Le premier ministre a décrit l’éducation supérieure comme une façon de satisfaire aux besoins des entreprises et de protéger le français, une vision qui inquiète les fédérations étudiantes.

François Legault a évoqué l’éducation supérieure à plusieurs reprises dans son discours inaugural, mercredi. Il souhaite notamment « mettre ensemble » la recherche académique et les entreprises, voir les étudiants se diriger d’abord vers les « domaines stratégiques », ou encore faire des cégeps et universités francophones une pièce importante du « modèle d’immigration » de la province.

Alors qu’il annonçait les priorités de son gouvernement pour la nouvelle session parlementaire, mercredi à l’Assemblée nationale, François Legault a dit vouloir faire de l’éducation « la priorité des priorités ». L’essentiel de son discours a pourtant porté sur son désir de réduire l’écart de richesse entre le Québec et ses voisins, dont l’Ontario, et de « renverser la tendance » du déclin du français dans la province.

Pour y arriver, il mise notamment sur l’apport des cégeps et universités qu’il souhaite voir devenir « des générateurs de richesses ». Pour ce faire, il veut « mettre ensemble la recherche appliquée de nos universités et de nos cégeps avec des entreprises ».

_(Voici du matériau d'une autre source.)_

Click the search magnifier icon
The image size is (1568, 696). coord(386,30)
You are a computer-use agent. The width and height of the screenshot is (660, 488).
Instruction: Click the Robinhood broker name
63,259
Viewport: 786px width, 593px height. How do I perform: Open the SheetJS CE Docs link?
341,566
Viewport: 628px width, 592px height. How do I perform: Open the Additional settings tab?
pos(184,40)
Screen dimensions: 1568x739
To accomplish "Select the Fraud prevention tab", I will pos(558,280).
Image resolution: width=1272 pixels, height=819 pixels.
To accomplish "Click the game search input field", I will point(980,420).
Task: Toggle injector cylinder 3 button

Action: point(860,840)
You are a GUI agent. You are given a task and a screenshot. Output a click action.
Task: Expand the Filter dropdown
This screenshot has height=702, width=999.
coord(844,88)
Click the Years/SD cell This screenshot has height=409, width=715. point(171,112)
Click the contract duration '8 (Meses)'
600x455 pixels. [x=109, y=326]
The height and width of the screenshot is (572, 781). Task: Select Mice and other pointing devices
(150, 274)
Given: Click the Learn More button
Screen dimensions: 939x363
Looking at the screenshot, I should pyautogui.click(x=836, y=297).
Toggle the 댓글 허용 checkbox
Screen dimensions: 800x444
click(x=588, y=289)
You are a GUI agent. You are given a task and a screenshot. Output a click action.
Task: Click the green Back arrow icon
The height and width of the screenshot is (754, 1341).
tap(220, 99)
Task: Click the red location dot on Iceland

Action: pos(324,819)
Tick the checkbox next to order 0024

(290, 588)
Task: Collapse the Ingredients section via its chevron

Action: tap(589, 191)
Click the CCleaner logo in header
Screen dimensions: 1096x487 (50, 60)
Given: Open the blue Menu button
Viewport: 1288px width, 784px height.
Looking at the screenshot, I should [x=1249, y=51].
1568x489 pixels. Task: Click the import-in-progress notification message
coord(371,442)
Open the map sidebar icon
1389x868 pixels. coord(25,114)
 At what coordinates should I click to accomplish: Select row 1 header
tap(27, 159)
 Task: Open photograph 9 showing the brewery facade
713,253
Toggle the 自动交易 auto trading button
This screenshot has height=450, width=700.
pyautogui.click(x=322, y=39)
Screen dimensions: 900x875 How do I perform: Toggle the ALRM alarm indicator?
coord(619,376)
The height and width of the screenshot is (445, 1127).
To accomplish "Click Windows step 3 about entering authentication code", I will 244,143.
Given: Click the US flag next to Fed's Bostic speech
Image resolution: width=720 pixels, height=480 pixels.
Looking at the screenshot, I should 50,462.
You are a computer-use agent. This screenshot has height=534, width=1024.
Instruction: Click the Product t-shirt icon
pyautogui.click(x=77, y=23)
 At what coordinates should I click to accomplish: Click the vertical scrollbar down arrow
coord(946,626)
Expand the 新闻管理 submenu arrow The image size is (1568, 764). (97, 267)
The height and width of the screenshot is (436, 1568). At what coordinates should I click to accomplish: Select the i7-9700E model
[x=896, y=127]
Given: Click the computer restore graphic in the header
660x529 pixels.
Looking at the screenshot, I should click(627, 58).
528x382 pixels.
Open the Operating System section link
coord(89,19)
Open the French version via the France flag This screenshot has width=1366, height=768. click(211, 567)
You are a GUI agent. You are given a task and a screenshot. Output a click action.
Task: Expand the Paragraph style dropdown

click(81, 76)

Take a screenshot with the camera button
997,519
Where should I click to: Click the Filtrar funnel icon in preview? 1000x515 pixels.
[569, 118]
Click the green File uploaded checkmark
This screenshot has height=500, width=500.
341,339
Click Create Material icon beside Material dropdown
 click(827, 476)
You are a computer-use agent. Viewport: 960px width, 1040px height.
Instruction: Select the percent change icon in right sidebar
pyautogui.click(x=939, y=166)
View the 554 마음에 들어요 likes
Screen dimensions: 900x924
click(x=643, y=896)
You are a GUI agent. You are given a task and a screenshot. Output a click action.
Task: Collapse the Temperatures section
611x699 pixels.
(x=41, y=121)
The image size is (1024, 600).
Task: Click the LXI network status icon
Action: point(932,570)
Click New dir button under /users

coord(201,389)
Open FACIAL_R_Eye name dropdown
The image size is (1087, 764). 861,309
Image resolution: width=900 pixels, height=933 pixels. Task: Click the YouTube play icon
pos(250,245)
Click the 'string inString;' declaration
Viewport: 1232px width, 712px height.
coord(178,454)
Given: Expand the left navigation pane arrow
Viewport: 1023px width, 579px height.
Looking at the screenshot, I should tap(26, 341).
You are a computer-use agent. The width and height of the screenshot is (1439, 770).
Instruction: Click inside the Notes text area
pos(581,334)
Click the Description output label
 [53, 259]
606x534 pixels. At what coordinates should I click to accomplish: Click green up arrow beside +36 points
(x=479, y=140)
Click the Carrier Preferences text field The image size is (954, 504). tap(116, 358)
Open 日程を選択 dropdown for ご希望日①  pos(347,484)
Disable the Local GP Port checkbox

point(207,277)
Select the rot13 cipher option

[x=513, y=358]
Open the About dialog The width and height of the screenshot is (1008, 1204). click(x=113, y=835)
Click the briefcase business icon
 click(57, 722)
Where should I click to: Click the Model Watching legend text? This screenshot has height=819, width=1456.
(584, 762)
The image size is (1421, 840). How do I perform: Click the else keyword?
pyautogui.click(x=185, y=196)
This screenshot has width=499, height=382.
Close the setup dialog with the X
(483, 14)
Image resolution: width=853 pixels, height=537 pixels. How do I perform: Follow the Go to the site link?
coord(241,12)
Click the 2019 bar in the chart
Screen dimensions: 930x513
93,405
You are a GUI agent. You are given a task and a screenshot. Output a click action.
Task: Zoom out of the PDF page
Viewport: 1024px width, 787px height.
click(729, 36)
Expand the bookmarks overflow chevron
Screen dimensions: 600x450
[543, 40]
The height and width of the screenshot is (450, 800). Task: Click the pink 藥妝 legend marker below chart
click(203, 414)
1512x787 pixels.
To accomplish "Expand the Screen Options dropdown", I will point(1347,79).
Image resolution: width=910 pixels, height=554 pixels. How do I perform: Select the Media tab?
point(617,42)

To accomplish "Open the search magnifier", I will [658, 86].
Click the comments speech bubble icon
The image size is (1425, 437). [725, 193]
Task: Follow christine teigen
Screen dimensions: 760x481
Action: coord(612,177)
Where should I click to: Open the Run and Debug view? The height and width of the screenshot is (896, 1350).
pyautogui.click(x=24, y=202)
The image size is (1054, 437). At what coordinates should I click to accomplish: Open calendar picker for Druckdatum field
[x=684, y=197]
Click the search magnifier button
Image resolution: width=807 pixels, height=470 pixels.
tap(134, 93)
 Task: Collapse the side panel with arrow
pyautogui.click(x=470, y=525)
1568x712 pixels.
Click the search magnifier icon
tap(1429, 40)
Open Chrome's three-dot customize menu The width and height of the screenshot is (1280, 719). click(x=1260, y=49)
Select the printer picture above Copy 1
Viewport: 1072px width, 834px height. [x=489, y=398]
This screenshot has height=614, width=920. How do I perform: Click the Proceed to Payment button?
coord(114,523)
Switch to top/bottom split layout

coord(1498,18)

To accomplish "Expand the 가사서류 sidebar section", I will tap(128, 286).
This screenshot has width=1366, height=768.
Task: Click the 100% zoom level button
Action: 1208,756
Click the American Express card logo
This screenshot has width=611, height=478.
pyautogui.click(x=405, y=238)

Une proposition qui inquiète la présidente de la Fédération étudiante collégiale du Québec (FECQ), Maya Labrosse. « En arrimant le privé et la recherche, les chercheurs en viennent à rendre des comptes aux compagnies privées. Aussi, ça limite les sujets de recherche qu’on peut faire », dénonce-t-elle.

De son côté, la présidente de l’Union étudiante du Québec Samy-Jane Tremblay tient à rappeler au gouvernement que l’un des principaux enjeux actuels en recherche est la capacité des chercheur·euses à vivre décemment. Elle rappelle que les bourses à la recherche du provincial sont nettement insuffisantes et trop peu nombreuses.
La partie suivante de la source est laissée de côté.